From an article called “When Autumn Comes” in Up the Road, Abt writes:
“Out in the countryside of France, the fields are brown and barren, their corn long harvested and the stalks chopped down for fodder. Until the stubble is plowed under when winter wheat is planted, the landscape is bleak and the air full of despair.
“For professional bicycle riders, April is not the cruelest month. Far from it. In April, hopes for a successful season are as green as the shoots just then starting to push through the fields that the riders pass in their early races. The cruelest month is really October, when the nine-month racing season ends and the riders finally know what they have failed to accomplish.”
From the introduction to Off to the Races:
“Far up the road, spectators had already jammed the switchback curves of Alpe d’Huez. The police finally gave up trying to estimate the size of the crowd and could only say it was more than the usual 300,000 to 400,000 who waited each year for the bicycle riders in the Tour de France to climb the peak. This Sunday morning in July, while the sun burned off traces of fog in the valley and melted a bit of the glaciers permanently atop the French Alps, the crowd was waiting for one rider. “Allez, Simon,” the banners said. But by then it was over.”

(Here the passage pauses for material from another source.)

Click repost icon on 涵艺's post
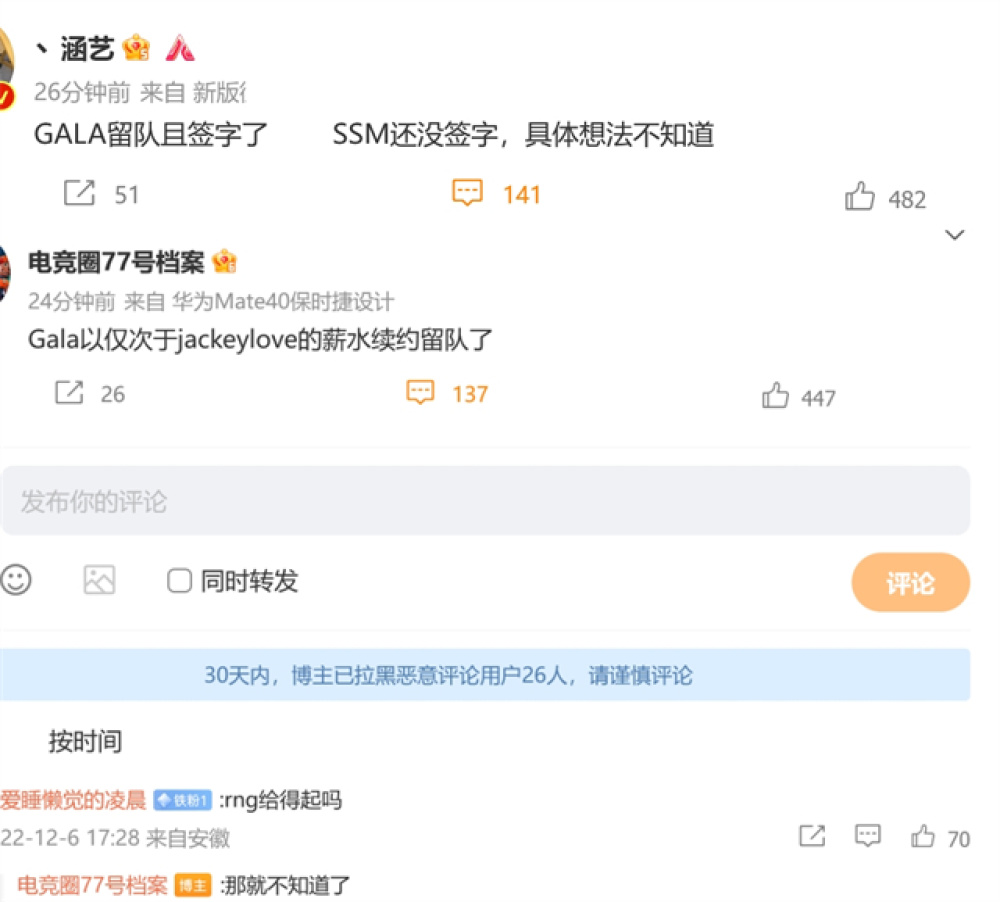 tap(80, 193)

I have read the biographies, Anquetil, Merckx, Pantani, et. al., and I have read the various histories, and almost without exception I have enjoyed them, but no books have brought me to Europe to smell the dust of the hot French summer or feel the ice cold Belgian rain quite like Abt’s have.
These collections of his writings also serve as charming reminders of how the superstars saw the world before they were superstars. Here we find one Lance Armstrong, in 1993, talking about Miguel Indurain, from Up the Road:
‘“He’s got a super attitude,” he said. “He’s not obnoxious, he’s quiet, he respects the other riders, he never fusses. He’s so mild-mannered. I really like him.”
“So much so that the 29-year-old Spaniard seems to have become a role model for the likeable and sensitive Armstrong, who has occasionally been considered brash. “I still have a temper and an attitude sometimes,” he confessed.
“I wouldn’t mind molding myself into his sort of character,” he said. “Really quiet, just goes about his business.”’
You may watch Versus on your American television. You may steal a Eurosport feed from some Internet backwater. You may stand by the early season roadside in California, waiting for the peloton to streak by, but short of spending a season in Europe (a luxury I’ve never been able to indulge) it’s very hard to get the flavor of the sport. In this sense, if Paris Roubaix is a dish, Sam Abt is an able chef, translating that uniquely Franco-Belgian treat for an American palette.
Thanks to Da Robot of the Bottom Bracket Blog for this appreciation.